I look down at the hilt, with its intricate, swooping bronze and gold designs. “You think it dates back to the Old Republic?”
“Again,” Rey laughs, “I’m not an expert on the subject, but from what I’ve seen and what I’ve read, if it isn’t that old, it was certainly made to look it.”
I hadn’t thought to ask that. “I’ll see if the holocron can help-”
“You have a holocron?” Rey bursts. “A Jedi holocron?”
“I found it with the lightsaber.”
“And it still works?”
I nod.
“Whose was it?”
“An Kaminoan Peacekeeper called Oh Lin.”
“I haven’t heard of them but that’s amazing.” Rey shakes her head, her eyes wide with wonder. “I’d really like to see that some time.

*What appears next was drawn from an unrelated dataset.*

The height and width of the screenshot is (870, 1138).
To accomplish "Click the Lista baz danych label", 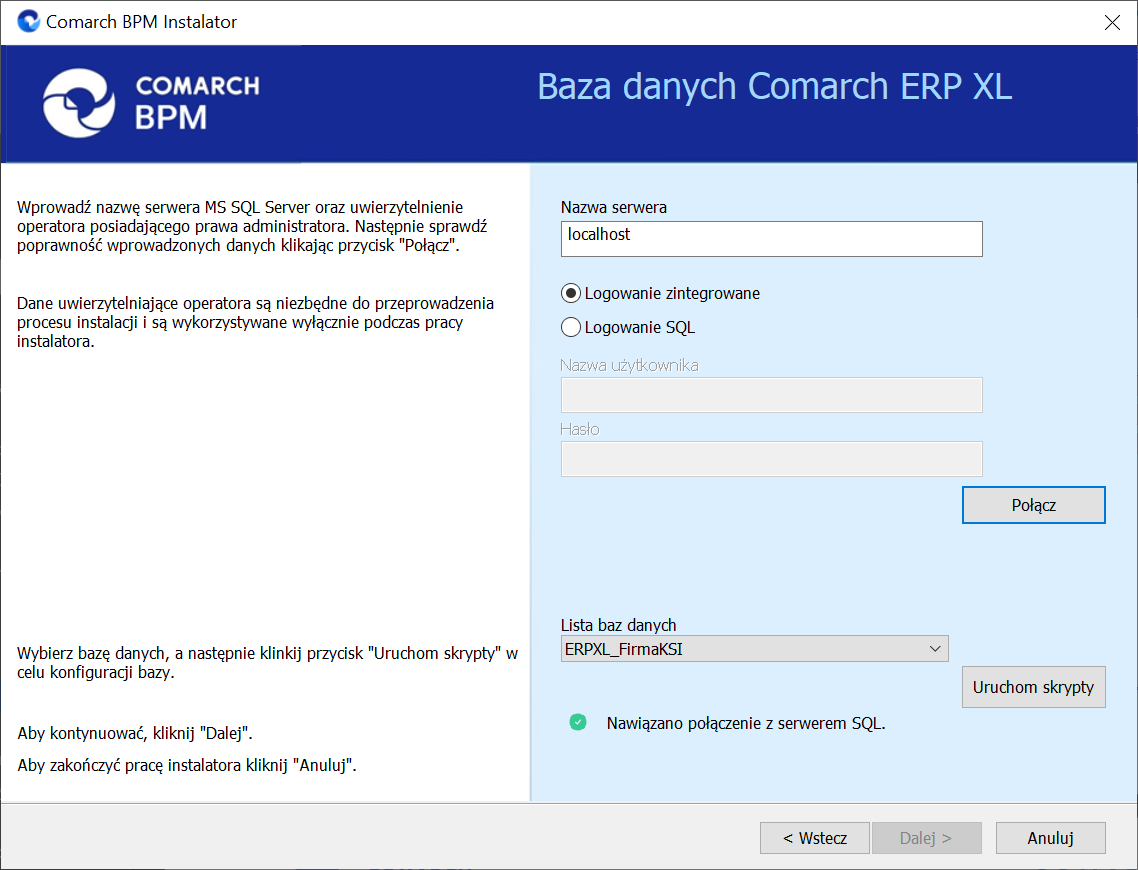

Maybe we can meet up some time?” She suggests. “If you’re going to be helping us maybe I can coordinate to be at one of the drop-offs?”
To my knowledge, I’ve never met another Force-sensitive person before. The idea of being able to sit down with someone like me and compare notes is truly exciting.
“That would be great,” I say.
“Great!” Rey smiles back. “Well then, I hope to see you soon, Captain Sardis.”
“You too.”
“May the Force be with you,” she says as the hologram flickers away.
Rose looks at me with a cocky smile. She’s won and she knows it. I take the datastick.
“You’re never allowed to claim over half,” I say.
She holds out a hand. “Shall I tell the general we have a deal?”
I clip my lightsaber back to my belt and take her hand. “We have a deal.”
Fordsy is less than pleased with the deal, but the rest of the crew sees the benefits outweighing the cost -- though none are too excited about the likelihood that this will put us directly into the crosshairs of the First Order.